What is Ultimate Oscillator Indicators| How to Use this Indicator

Ultimate Oscillator
The Ultimate Oscillator, developed by Larry Williams in 1976, is a technical momentum indicator that uses the weighted average of three different time periods to reduce the volatility and false transaction signals associated with many other momentum oscillators. By integrating a long-term, medium-term, and short-term time frame, the Ultimate Oscillator aims to capture momentum across multiple horizons.

What it is and what it shows

The Ultimate Oscillator measures the buying pressure to ascertain whether a stock is being accumulated or distributed. It contrasts buying pressure to the stock’s true range, which offers a more accurate depiction of the market’s movements.

The formula for the Ultimate Oscillator is a bit involved:
UO = 100 x (BP7 + BP14 + BP28) / (TR7 + TR14 + TR28)


  • BP is Buying Pressure, calculated as close minus the lesser of the low or the previous close.
  • TR is the True Range, which is the greatest of:
  • Current High minus current Low
  • The absolute value of the current High minus the previous Close
  • The absolute value of the current Low minus the previous Close

The values 7, 14, and 28 are typical time periods used.

How to trade it

  1. Divergences: A bullish divergence occurs when prices form a new low while the Ultimate Oscillator does not. Conversely, a bearish divergence appears when prices set a new high, but the oscillator does not follow suit. Such divergences can indicate a potential trend reversal.
  2. Example: If a stock hits a new low but the Ultimate Oscillator remains above its prior low, this might hint at a looming bullish divergence.

  3. Overbought and Oversold Conditions: Common thresholds are set at 70 for overbought and 30 for oversold, although these can vary. A buy signal might be given when the oscillator falls below 30 and then rises back above it. Similarly, a sell signal could be signaled when the oscillator surpasses 70 and then drops back below.
  4. Example: If the oscillator dives to 28 and then rebounds to 32, it could be construed as a buy signal.

  5. Bullish Buy and Bearish Sell Signals: Larry Williams, the creator, provided a complex method for interpreting buy and sell signals based on the interaction of the oscillator with these overbought and oversold thresholds, coupled with divergences. For instance, for a buy signal:
  6. – The oscillator falls below 30.
    – A bullish divergence is confirmed.
    – The oscillator rises above the divergence high.

These conditions, though specific, can offer high probability trade opportunities when met.
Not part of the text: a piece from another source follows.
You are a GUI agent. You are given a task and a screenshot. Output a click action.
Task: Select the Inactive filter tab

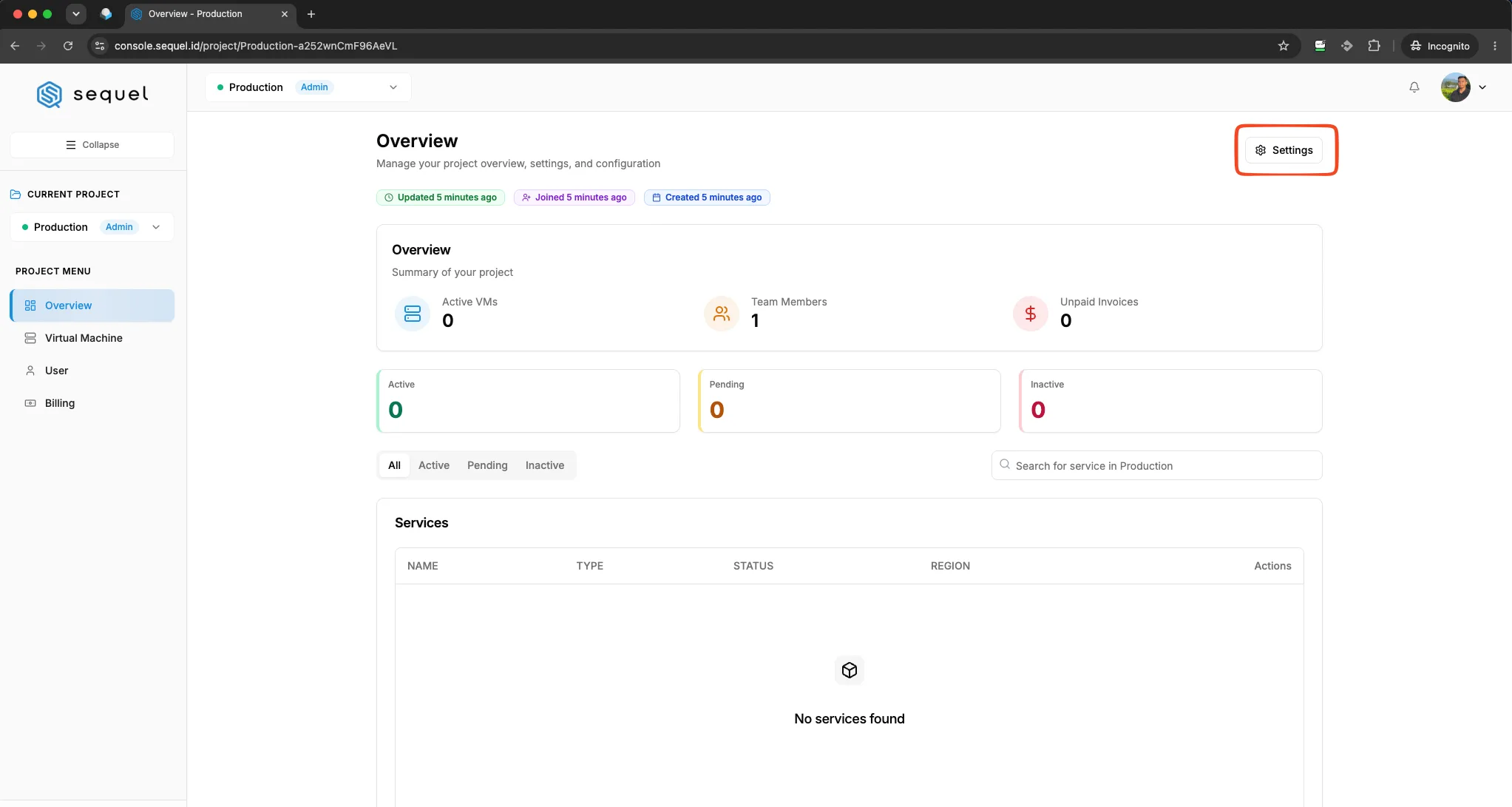click(x=545, y=465)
An example of the Ultimate Oscillator
The Ultimate Oscillator, by integrating different timeframes into its calculations, offers traders a robust tool to understand momentum and potential reversals. Its unique methodology, focusing on buying pressure relative to the true range, can help reduce false signals. However, like all technical indicators, it shines brightest when used in tandem with other tools and within the broader context of market analysis.